Young people in Britain face poverty and a life of hardship and drudgery in their old age, according to figures released by the Trades Union Congress on June 11.
TUC research reveals that less than half of those aged 30 years and under have a pension scheme, compared to 73 percent of those born in the 1960s. This is directly related to the drive by government and employers to slash pay and conditions, reduce central government spending and force the burden of social provision entirely onto individual workers.
Many young people will be totally reliant on the meagre price-index linked state pension. This is projected to be worth just 10 percent of average earnings by 2020, i.e., just £56 at today’s prices.

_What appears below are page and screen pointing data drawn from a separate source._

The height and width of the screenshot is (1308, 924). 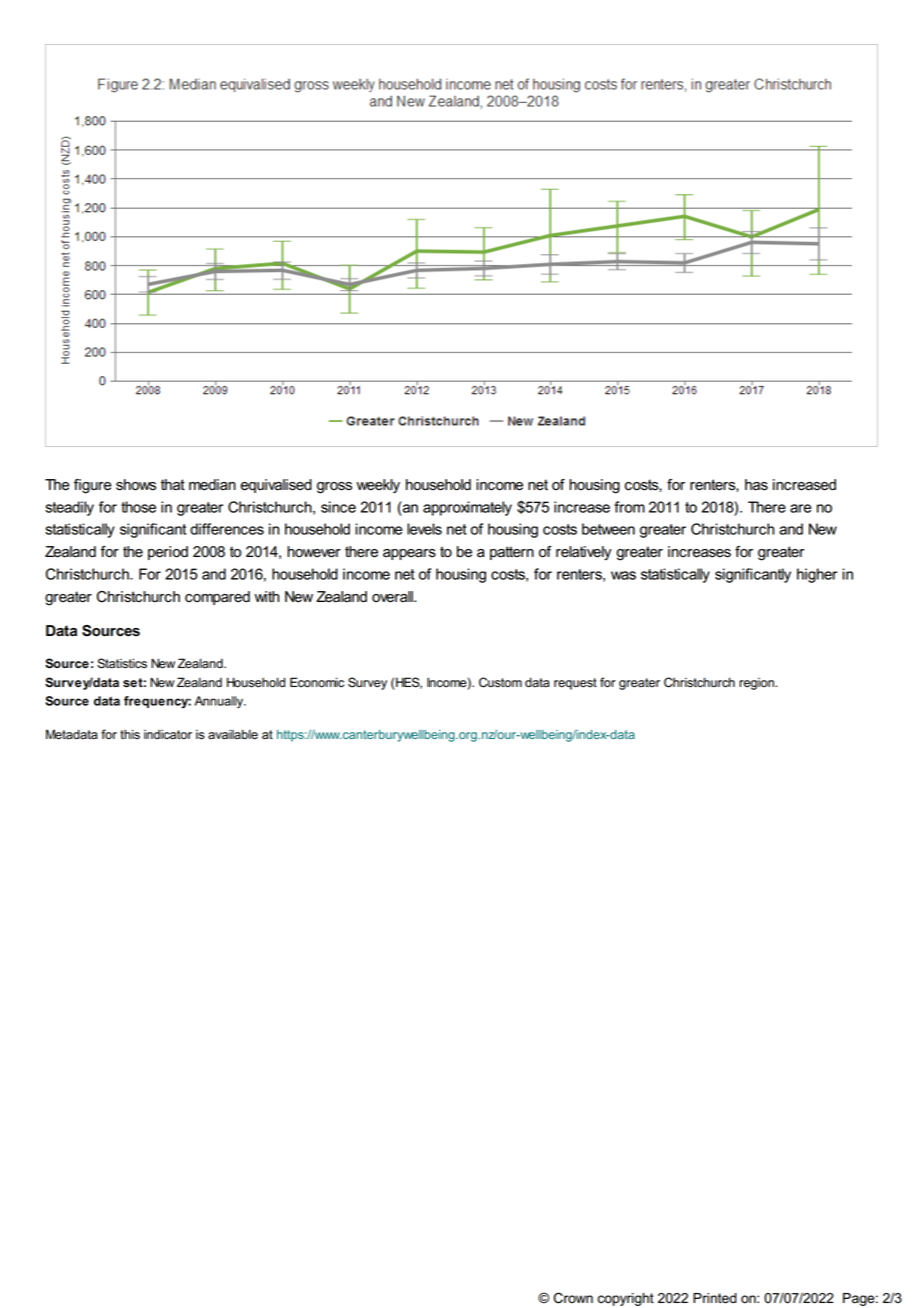 What do you see at coordinates (757, 684) in the screenshot?
I see `region` at bounding box center [757, 684].
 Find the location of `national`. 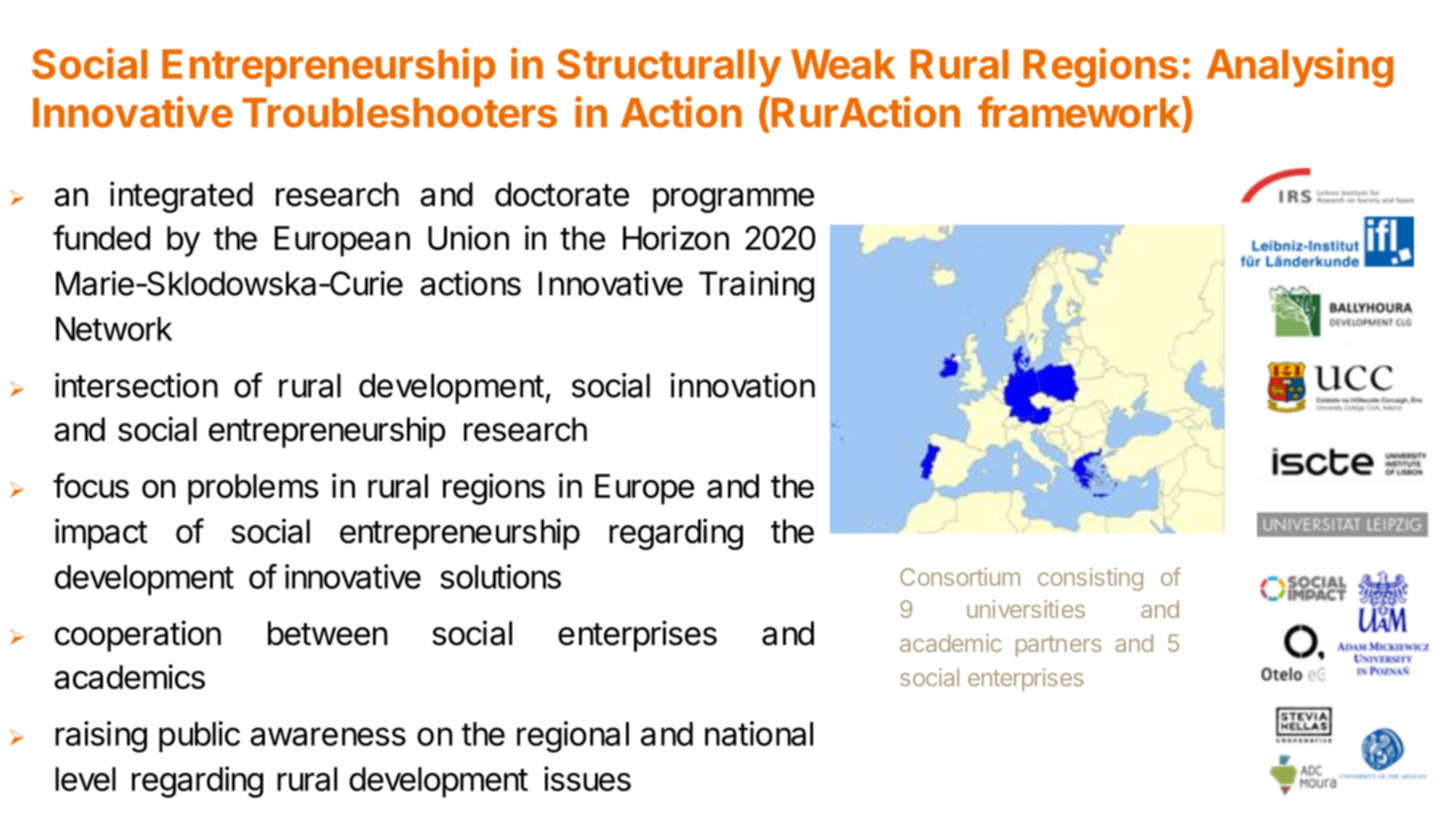

national is located at coordinates (759, 733).
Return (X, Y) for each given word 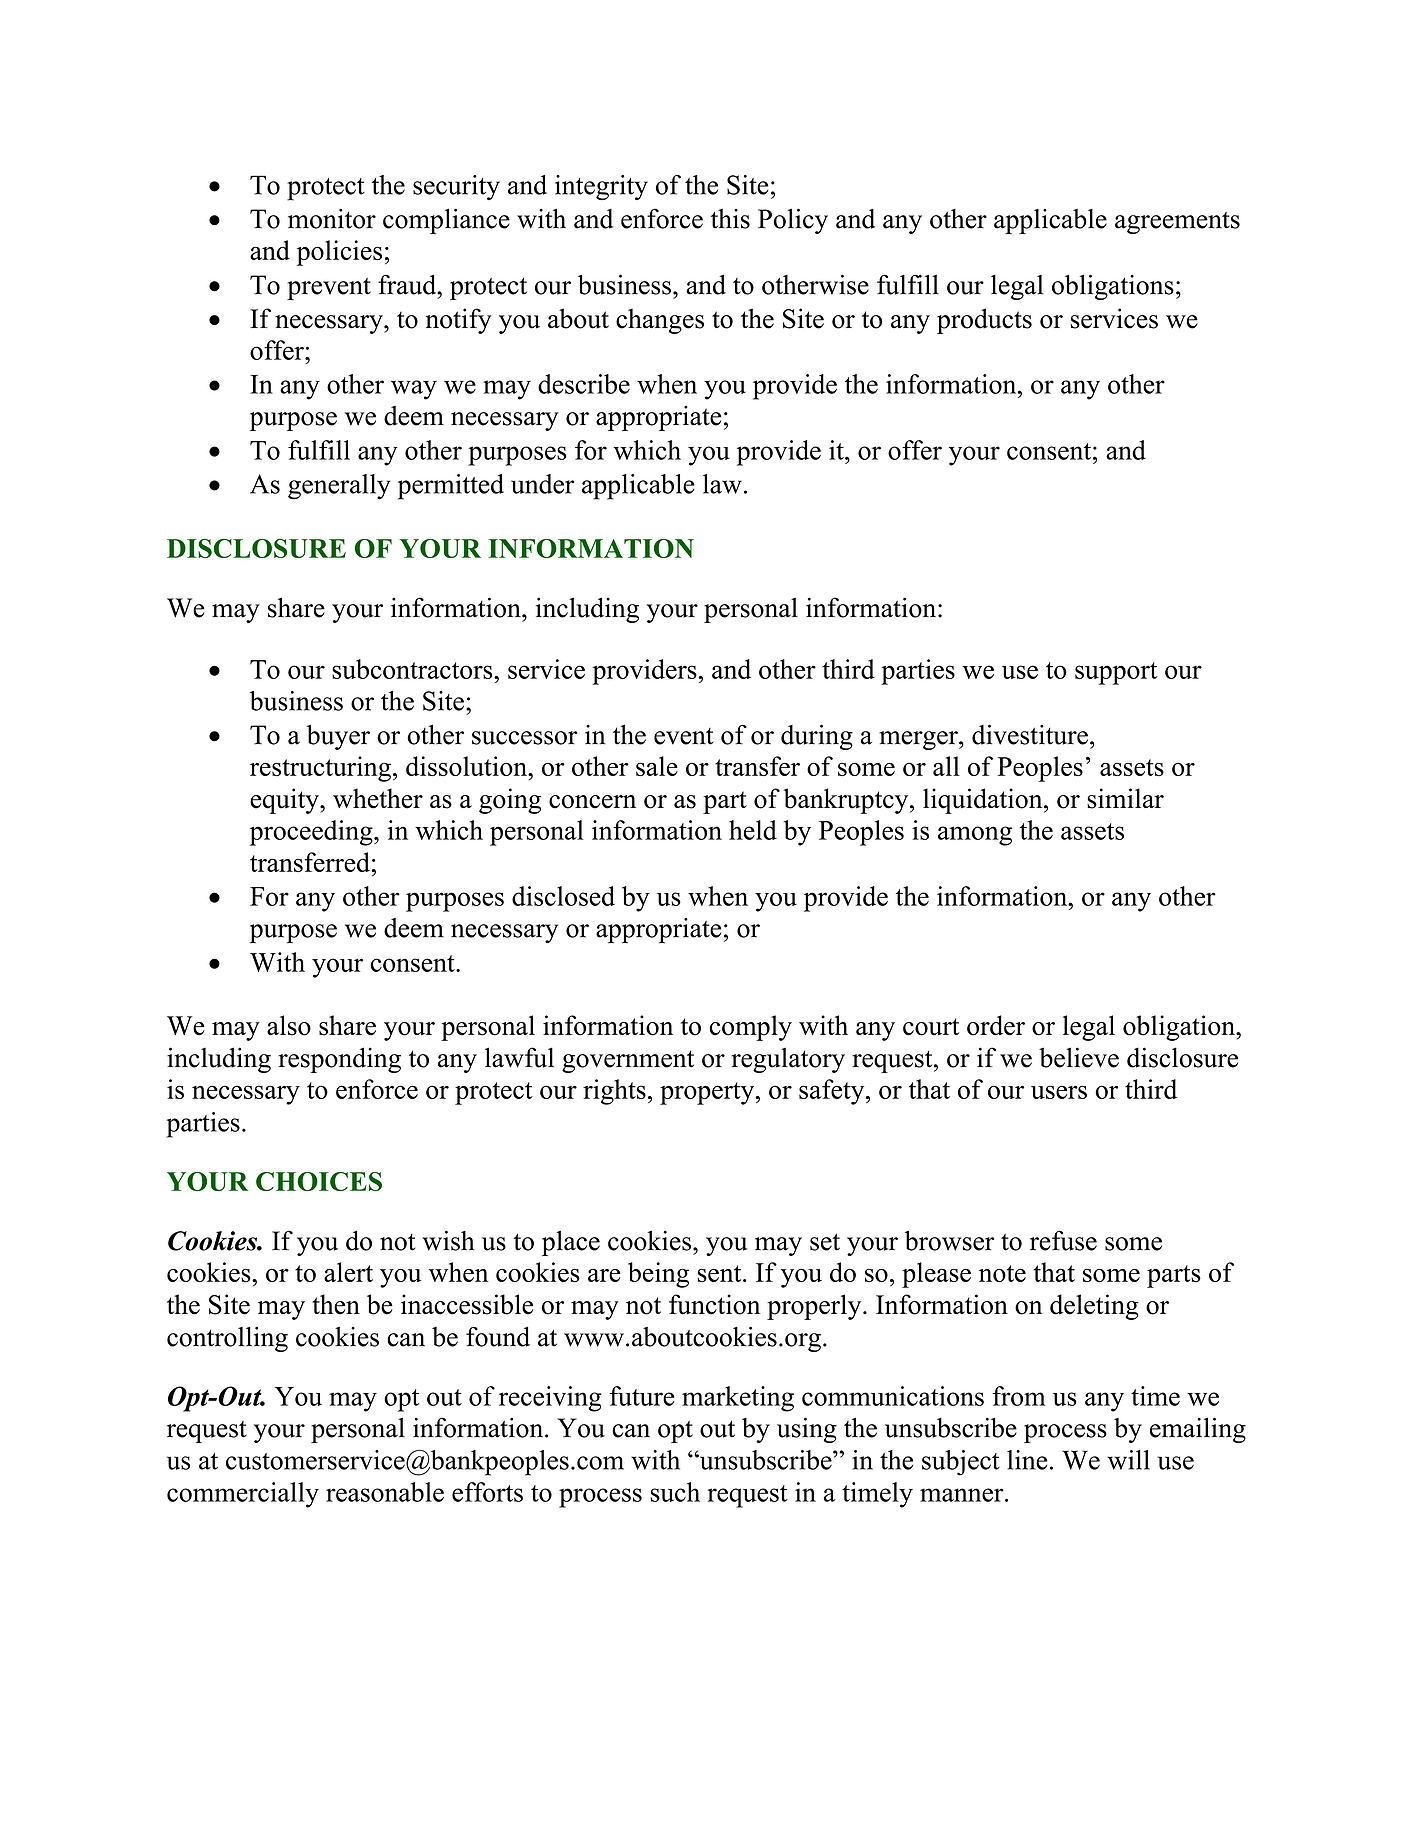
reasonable (385, 1492)
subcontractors (413, 669)
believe (1079, 1057)
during (817, 737)
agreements (1177, 223)
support (1116, 673)
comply (750, 1028)
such (675, 1492)
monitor (332, 219)
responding (339, 1060)
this (730, 219)
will (1128, 1460)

This ration is set to decline still further, with both Labour and the Conservative Party committed to reducing the amount provided by government from approximately 60 pence in the pound, to just 40 pence.
Consequently young people can expect to work until they are 72, economists have forecast, because they will simply be unable to afford to retire.
For years, successive governments have sought to justify the attack on state pensions by insisting that it is up to each person to provide for their own old age. But low wage rates, increasing indebtedness and efforts by employers to cut costs have made such provisions impossible for large numbers of people.
Industry estimates that men require £180,000 savings at 60 (£210,000 for women, who live longer) to receive a £10,000 annual pension—a minimum of £375 per month set aside.
With two-thirds of the population earning less than £25,000 a year, this is an unachievable amount for most but even more so for the young, many of whom, including graduates, can expect to earn less than £16,000 per annum.
In addition, the introduction of tuition fees for university students has meant many young people starting work with huge debts. Rising house prices, which in some areas have leapt by 30 percent over the last year, have also made pension provision unaffordable. Many have taken to viewing the eventual sale of their home as providing for their old age. But it is becoming increasingly difficult to get on the first rung of the property ladder, whilst higher repayments due to rising housing costs leave little if anything to spare for pensions.
The decently funded pension provision made by government and employers during the postwar period was not the result of charity and largesse on their part. It was imposed upon them by organised industrial and political struggles of the working class. A political and social climate was created, whereby society—and especially those employers who had benefited from a worker’s lifetime of labour—was held responsible for setting aside a portion of profits to fund pensions.
By the late 1970s, such thinking was all but abandoned as corporations and governments alike sought to overcome a decline in profitability by clawing back all previous concessions made to the working class. And they were allowed to carry out this agenda by the degeneration of the old workers organisations, which had abandoned any opposition to big business.
The pension crisis therefore is part of a general social catastrophe, which has at its heart a deliberate offensive on the part of big business and its political representatives to increase social inequality by redistributing wealth away from the working class to the rich.
Employers have cut the amount they are prepared to pay towards pensions and closed those schemes guaranteeing a set retirement package.
The aim was to force people into individual savings accounts which are less costly to business, and which were used to feed the speculative frenzy in stocks and shares. Corporations then used the increase in the money markets to take “contribution holidays,” i.e., suspend their contributions to pension schemes for a period of time, saving an estimated £18 billion.
Subsequent sharp falls on the stock exchanges have revealed that many corporate pension schemes are inadequate and are unable to meet their responsibilities. Estimates are as high as £10 billion for such pension “black holes.”
In addition, there has been a spate of instances in which thousands of workers who had paid into pension schemes for years have been told there would be no funding available on their retirement because their companies were bankrupt.
The lack of any insurance provision for such instances—only current pensioners are protected—has forced the Blair government to bring forward a pensions bill aimed at protecting existing workers whose schemes are jeopardised by business failure.
Under the proposed measures, employers operating pension schemes will have to pay into a fund that will compensate workers if their retirement plan is wound up. All those contributing to such schemes will be covered, but only by reducing the amounts paid out. The bill also does not cover an estimated 60,000 who already face losing all or part of their retirement savings because of failed company schemes.
Even so, employers have responded by stepping up their efforts to close down the remaining guaranteed final pension schemes to switch to others which provide no such sureties and place the burden on employees. According to one survey of 500 companies, employers currently contribute on average just 6 percent of a salary to such schemes (compared to 4 percent by employees).
The figures in relation to the government-backed “stakeholder pension” scheme, aimed at increasing pension provision amongst the low paid, are even worse. The average employer contribution is calculated at only just over 1 percent. As a result less than 3 out of 100 workers have opened stakeholder plans, and these are saving less than half the recommended amount, the TUC has said.